In this article, we examined the role of group perception and group identity as barriers to cooperation between physicians in different roles. Perception was evaluated in terms of (1) negative views about another group of specialists, and (2) differences between the perceptions of one specialty group in comparison with others. In the context of the FGD on the rehabilitation process, our participants interacted with their peers based on their shared social category (being OPs, PCPs, or RPs). Thereby, the individuals categorized themselves as members of this particular social group and related to the other professional groups as members of the out-group rather than as individuals. This was highlighted by the extensive use of “we” and “they” in the statements. According SIA, the mere perception of belonging to two distinct groups can be sufficient to provoke intergroup competitive or discriminatory responses on the part of the in-group [48]. As predicted, the protagonists described a positive perception of their own professional group, while maintaining negative or prejudicial perceptions about other professional groups, especially regarding OPs. The group distinction and characterization were achieved through positive distinction, as well as through devaluing other protagonists. Several of these distinctions are shown in Table 2, which provides an overview of the ascriptions to the groups by its members (in-group) and those identifying with other groups (out-group). We also found divergent perceptions regarding roles, responsibilities, and capabilities among the specialist groups, and that these were put forward as reasons for non-cooperation or in the context of low levels of cooperation. The main concepts were (1) mistrust in OPs due to close ties to the employer, (2) low perceived need for and benefit from cooperation, and (3) OPs having low work ethics and limited agency to change anything.

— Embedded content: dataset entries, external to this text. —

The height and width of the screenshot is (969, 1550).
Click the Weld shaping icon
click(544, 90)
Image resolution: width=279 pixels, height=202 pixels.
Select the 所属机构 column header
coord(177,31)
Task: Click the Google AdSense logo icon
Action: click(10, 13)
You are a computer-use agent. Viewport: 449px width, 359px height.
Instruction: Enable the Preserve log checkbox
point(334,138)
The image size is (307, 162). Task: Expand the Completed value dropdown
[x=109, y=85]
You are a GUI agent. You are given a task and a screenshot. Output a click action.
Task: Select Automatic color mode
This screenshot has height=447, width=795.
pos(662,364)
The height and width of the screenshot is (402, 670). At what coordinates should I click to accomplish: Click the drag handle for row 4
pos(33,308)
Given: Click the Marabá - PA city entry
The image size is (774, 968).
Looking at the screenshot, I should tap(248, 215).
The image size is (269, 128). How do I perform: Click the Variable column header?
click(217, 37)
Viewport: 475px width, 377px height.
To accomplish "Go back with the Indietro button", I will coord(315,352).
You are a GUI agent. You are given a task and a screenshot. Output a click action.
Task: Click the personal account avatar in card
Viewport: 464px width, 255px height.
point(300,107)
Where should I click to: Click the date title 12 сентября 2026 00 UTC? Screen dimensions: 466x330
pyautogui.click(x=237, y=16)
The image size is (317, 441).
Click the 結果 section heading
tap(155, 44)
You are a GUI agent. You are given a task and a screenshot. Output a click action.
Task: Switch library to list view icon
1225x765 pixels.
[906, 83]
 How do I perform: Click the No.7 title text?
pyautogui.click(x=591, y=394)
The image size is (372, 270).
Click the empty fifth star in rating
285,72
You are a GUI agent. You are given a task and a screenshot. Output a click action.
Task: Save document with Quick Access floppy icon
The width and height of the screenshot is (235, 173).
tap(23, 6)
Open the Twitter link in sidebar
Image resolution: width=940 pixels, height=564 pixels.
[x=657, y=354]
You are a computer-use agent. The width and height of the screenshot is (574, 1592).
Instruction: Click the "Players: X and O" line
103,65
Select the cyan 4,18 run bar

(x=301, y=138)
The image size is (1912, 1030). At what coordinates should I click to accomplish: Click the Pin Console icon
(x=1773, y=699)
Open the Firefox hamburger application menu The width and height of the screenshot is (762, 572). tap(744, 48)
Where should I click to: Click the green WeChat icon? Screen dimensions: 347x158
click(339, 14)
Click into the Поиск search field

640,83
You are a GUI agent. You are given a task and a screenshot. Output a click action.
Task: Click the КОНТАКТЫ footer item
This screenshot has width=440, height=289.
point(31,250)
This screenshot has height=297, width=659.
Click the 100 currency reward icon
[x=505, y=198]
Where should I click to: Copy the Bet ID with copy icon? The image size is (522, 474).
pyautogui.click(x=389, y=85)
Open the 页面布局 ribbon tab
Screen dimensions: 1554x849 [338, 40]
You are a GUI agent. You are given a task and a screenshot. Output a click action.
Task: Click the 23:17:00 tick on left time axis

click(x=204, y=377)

Table 2 Reported self-perception of protagonists and perception of these groups by other medical protagonists

Identity and perception as roots of cooperation deficits

A negative image or stereotype of a group may be derived from real world events (e.g. negative experience of an individual OP). The problem can occur when, facilitated through group identity processes, the interaction with individual members of a group (e.g. OPs) are based on, or influenced by the stereotypical characteristics of the group, which are then ascribed to every individual (e.g. OPs are henchmen of the employers). This can pose a direct barrier to cooperation, for example when patients refuse to pass on information due to confidentiality concerns. Furthermore, they can shape how objective obstacles (e.g. structural barriers) limit cooperation. For example, PCPs not being able to be reached because of (objectively) different working hours, and PCPs not trying to contact OPs because they have the mental image of OPs having a weak work ethic and therefore assume OPs are difficult to reach. While it is not possible to distinguish these aspects based on the subjective accounts of our participants, we believe it is important to explore the extent to which structural barriers mask additional group perception-based hindering factors.

Scientific literature on perception-based barriers to cooperation

Negative and/or sterotypical group perecptions have been reported in other studies: For example RPs being unaware of the OP’s role and function in rehabilitation [7, 8, 10, 13, 59]; patient unawareness of of the existence of OPs or their function, as well as patient mistrust of OPs as barriers to cooperation in the rehabilitation process [4, 7, 12, 27, 60,61,62]; or a lack of understanding of the OP’s role among physicians [19, 61, 63]. Several studies mention PCPs [14,15,16,17,18, 20, 59, 64, 65] or RPs [8, 9] mistrusting OPs (e.g. in terms of OPs not working in the interest of the patient or breaching confidentiality regulations).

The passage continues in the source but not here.